> **What the task asks**: Please copy each line of the data that includes the string "width".

> **Given entries**:
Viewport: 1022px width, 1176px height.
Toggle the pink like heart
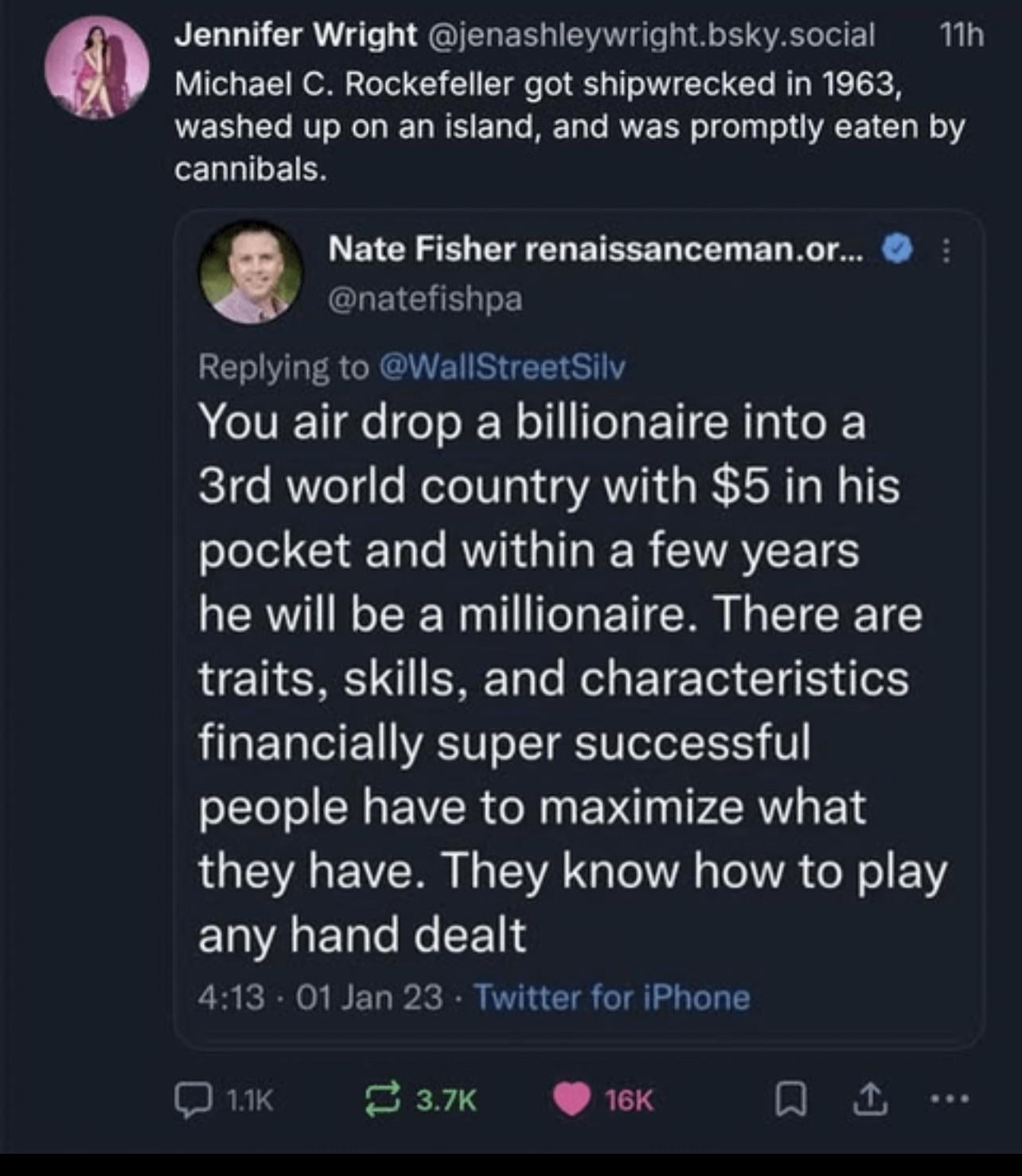pyautogui.click(x=571, y=1100)
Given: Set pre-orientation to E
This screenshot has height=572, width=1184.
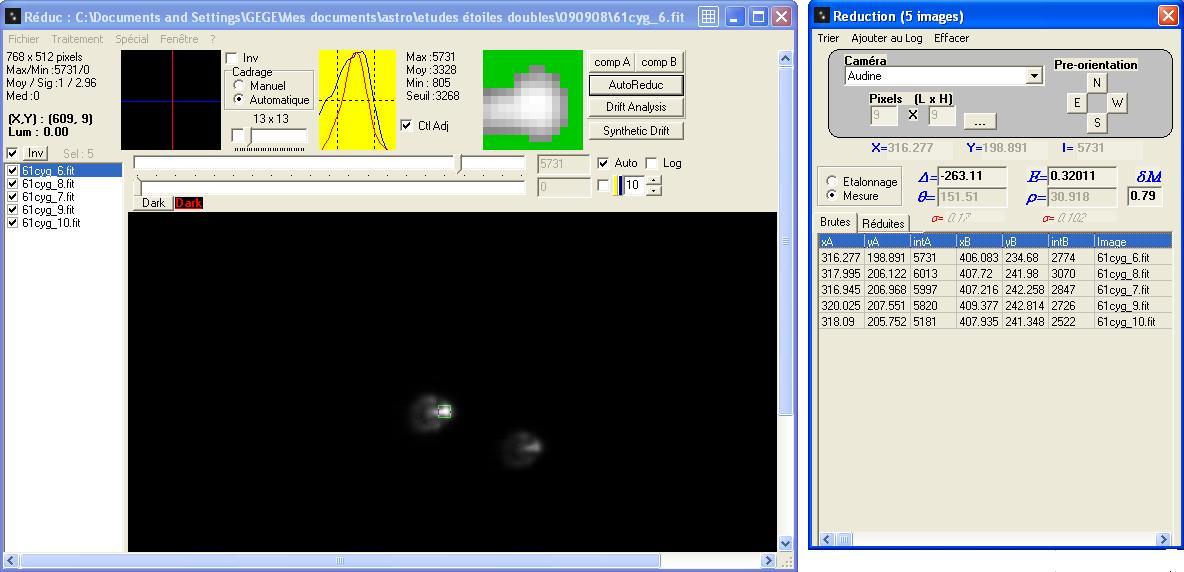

> **Solution**:
Viewport: 1022px width, 1176px height.
This screenshot has height=572, width=1184.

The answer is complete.